Où faut-il donc tracer la limite ? Il est certain qu'utiliser les nouvelles technologies à des fins éducatives peut améliorer plusieurs aspects de l'enseignement universitaire. Je pense notamment à certains programmes de formation continue. Je ne pourrais aussi qu'applaudir si nos Universités rendaient leurs bibliothèques accessibles sur Internet. Ceci faciliterait les recherches à des heures indues, bien connues des étudiants jouant comme moi à la roulette russe avec les dates de remise, tout en assurant une disponibilité permanente des ouvrages.

De là à tout "virtualiser" ? Je ne crois pas... Ici aussi, "la modération a bien meilleur goût" (1). N'en déplaise à l'auteur de l'article précité, une Université ne peut se définir comme un simple fournisseur de services éducatifs, apprécié selon des critères commerciaux. L'Université a toujours été un lieu d'apprentissage de matières académiques.

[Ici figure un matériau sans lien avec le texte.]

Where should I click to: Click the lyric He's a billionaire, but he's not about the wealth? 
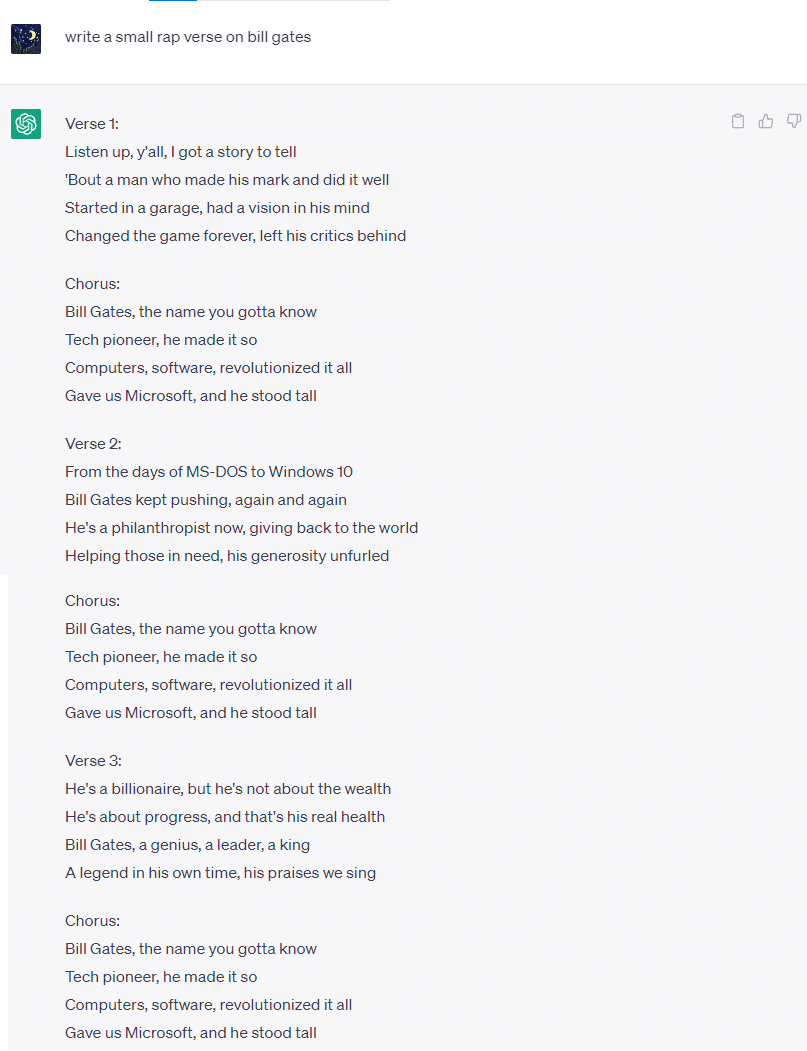(228, 788)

Mais une Université c'est aussi, surtout pour les plus jeunes, un lieu d'apprentissage de la vie. Ce lieu devra bien sûr profiter des nouvelles avenues que lui offrent les technologies de l'information. Il lui faudra cependant choisir lesquelles emprunter, et comment le faire de façon profitable. L’amélioration d’une situation économique en péril ne peut se faire au prix d’une telle démission éducative. Le roi dollar devrait-il donc être le seul à régner sur l'Université ?

À la prochaine !

B.S.

Réactions ?
bsalvas@colba.net


Notes

(1) expression utilisée dans un slogan publicitaire québécois. Pour les lecteurs français ceci équivaut à "un verre ça va, trois verres bonjour les dégâts".